# male/female twins



## prairie (Jul 27, 2002)

The female of a male/female set of twins is infertile. Would she be 100% sterile or what chance is there that she's not?


----------



## francismilker (Jan 12, 2006)

I can't tell you the %'s of sterility but I know the dairyman I worked for had multible sets of male/female twins and never wasted his time on the chance of fertility. The overwhelming odds are on the side of the heifer being sterile.


----------



## springvalley (Jun 23, 2009)

Francis is right, the odds are not in your favor, you could sell both at weaning and buy a heifer if you want.> Thanks Marc


----------



## prairie (Jul 27, 2002)

I know the dairyman doesn't waste his time with male/female twins, that's how I happen to get them for cheap. I'll raise them both for meat but was considering trying to breed her depending on her chances.
Has anyone actually bred a female of a twins set like these?


----------



## Apryl in ND (Jan 31, 2010)

I have an elderly neighbor who's raised cattle her whole life and said she only ever had one that could breed. I don't imagine that they kept most around long enough to find out though.

Kind of off subject, but how often do cows have twins? More often than people?


----------



## tinknal (May 21, 2004)

I can remember hearing 10% but can't remember the source.


----------



## springvalley (Jun 23, 2009)

I`ve had alot of beef cows have twins, had one cow have twins almost every year.>Thanks Marc


----------



## Ronney (Nov 26, 2004)

Praire, the chances of a heifer calf being fertile are rated at 5% so very low. Most dairy farmers wouldn't bother taking the risk of carrying a cow till breeding age only to find out it was sterile, or bother getting blood tests done when they have another several hundred equally as good potential replacement calves to choose from. I personally know of two small farmers who successfully bred from "freemartins" - they took the punt because they could afford to and because they liked the temperament of the cows. 




Apryl in ND said:


> Kind of off subject, but how often do cows have twins? More often than people?

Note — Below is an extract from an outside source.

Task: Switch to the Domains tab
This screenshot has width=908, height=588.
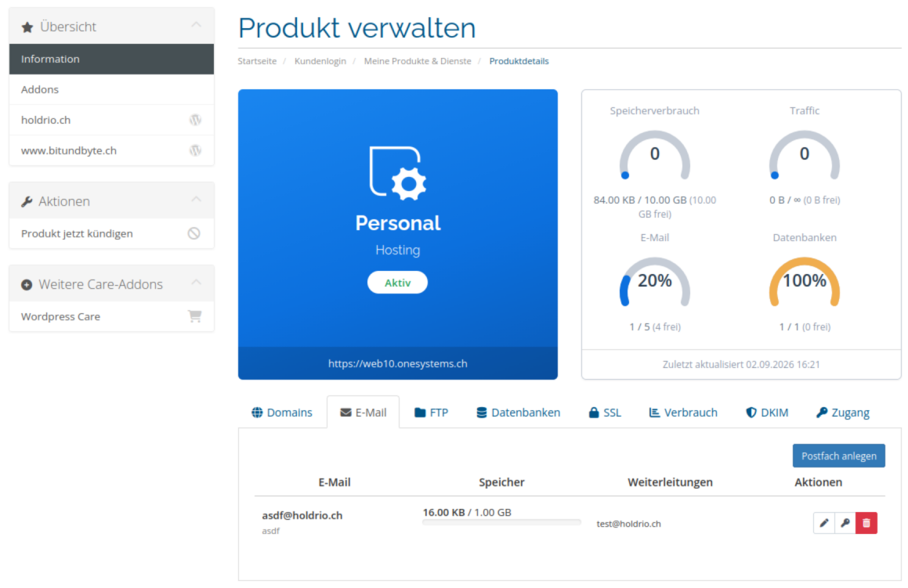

Probably not any less than people but more often now than 40 years ago when twin birthings in cattle were a rarity. 

Cheers,
Ronnie


----------



## ozark_jewels (Oct 7, 2005)

We had a set born last fall, the vet checked the heifer and said she seemed to be breedable. We are a small operation, I want a heifer from this cow, so I kept her to try and breed her. If she doesn't breed, we will butcher her and she will be great beef.
We actually had two sets of bull/heifer twins this season, but the second set was born dead. So thats two sets out of 60 cows.


----------



## prairie (Jul 27, 2002)

What sort of test does the vet do to check if she's breedable?


----------



## scorpian5 (Feb 16, 2004)

There are a few ways to test and it is very easy. You can have a genetic test done when they are young or have vet check them out when older.


----------



## Cyngbaeld (May 20, 2004)

http://www.biogeneticservices.com/freemartin.htm


----------



## Cheryl aka JM (Aug 7, 2007)

I used genetic visions on my two heifers last year. It was only $25 per calf and the results were fast. I've got two new heifer calves this year and I'm going to send in samples on them as well. In my position with so few animals and such little space I want to KNOW if I'm dealing with a freemartin or not before I dedicate two or three years to her.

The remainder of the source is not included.